WHAT THE TASK ASKS — Output, word for word, each line from the one with "Instruction: Like the" through the end of the listing below, excluding every picture.

EXERCISE INPUTS —
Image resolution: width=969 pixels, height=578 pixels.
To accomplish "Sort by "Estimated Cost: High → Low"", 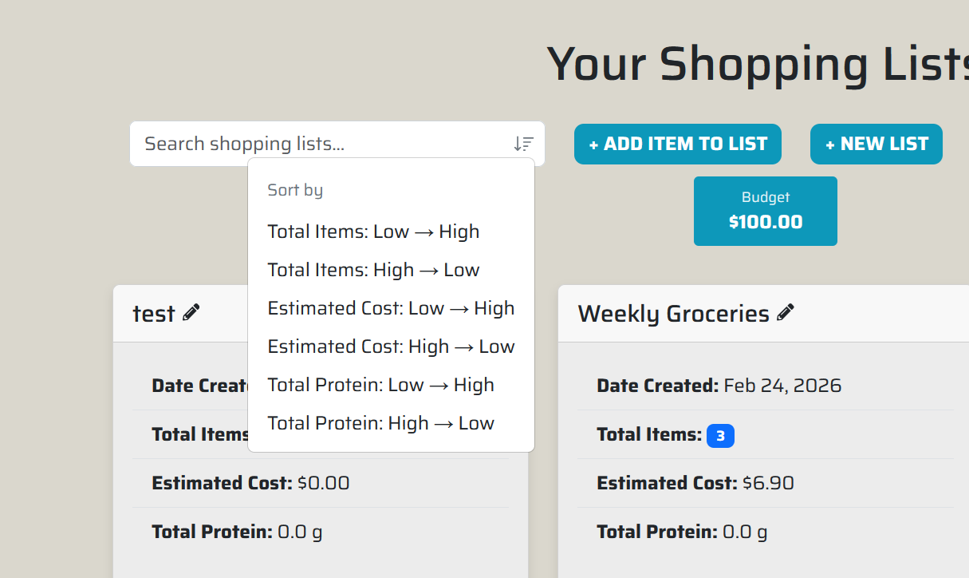I will coord(391,346).
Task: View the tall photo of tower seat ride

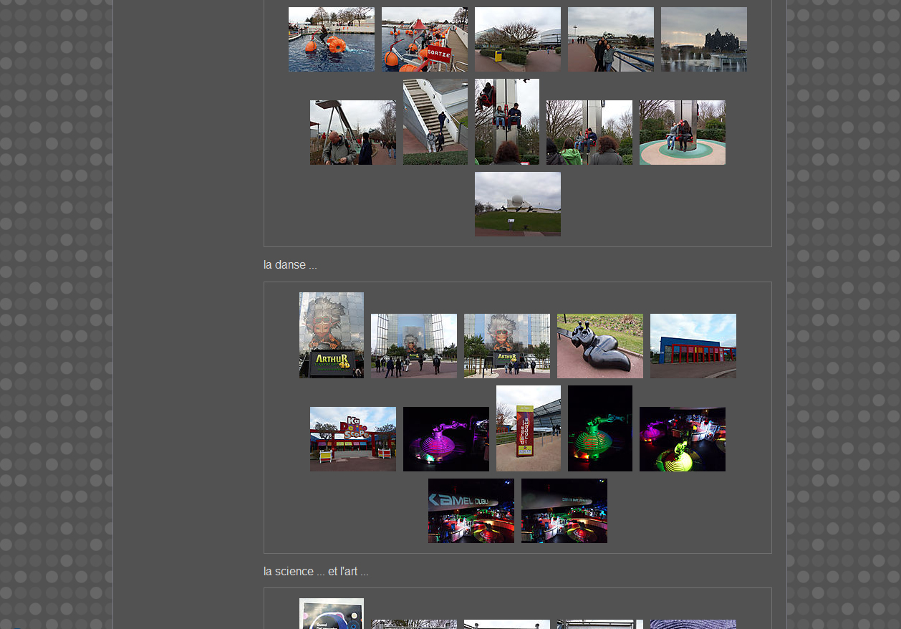Action: click(x=506, y=122)
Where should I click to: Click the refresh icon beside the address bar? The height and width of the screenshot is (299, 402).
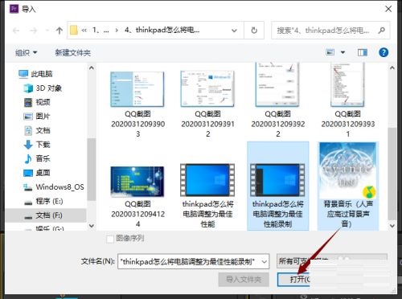coord(254,31)
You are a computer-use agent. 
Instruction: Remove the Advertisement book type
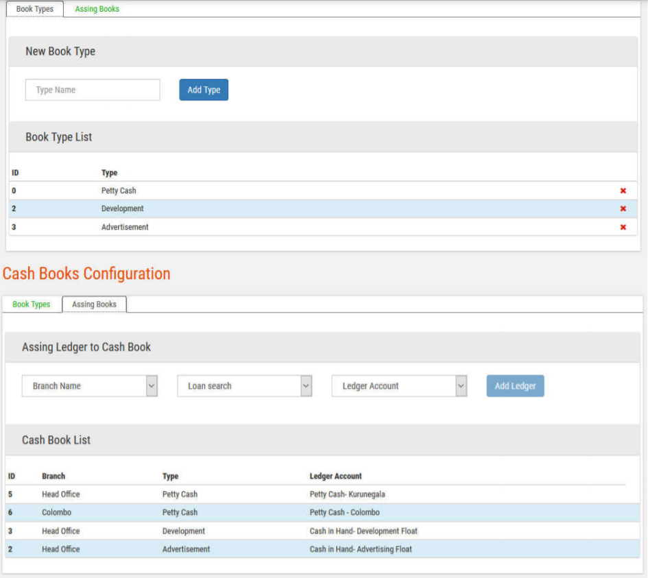tap(623, 227)
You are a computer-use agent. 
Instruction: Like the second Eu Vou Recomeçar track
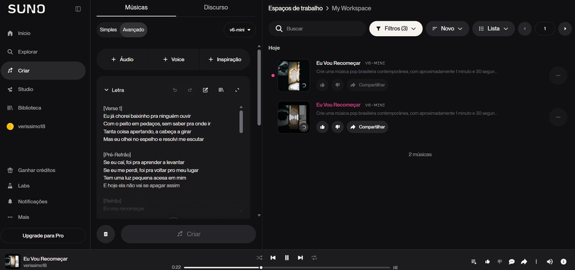323,127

RESULT BELOW —
Instruction: Like the second Eu Vou Recomeçar track
323,127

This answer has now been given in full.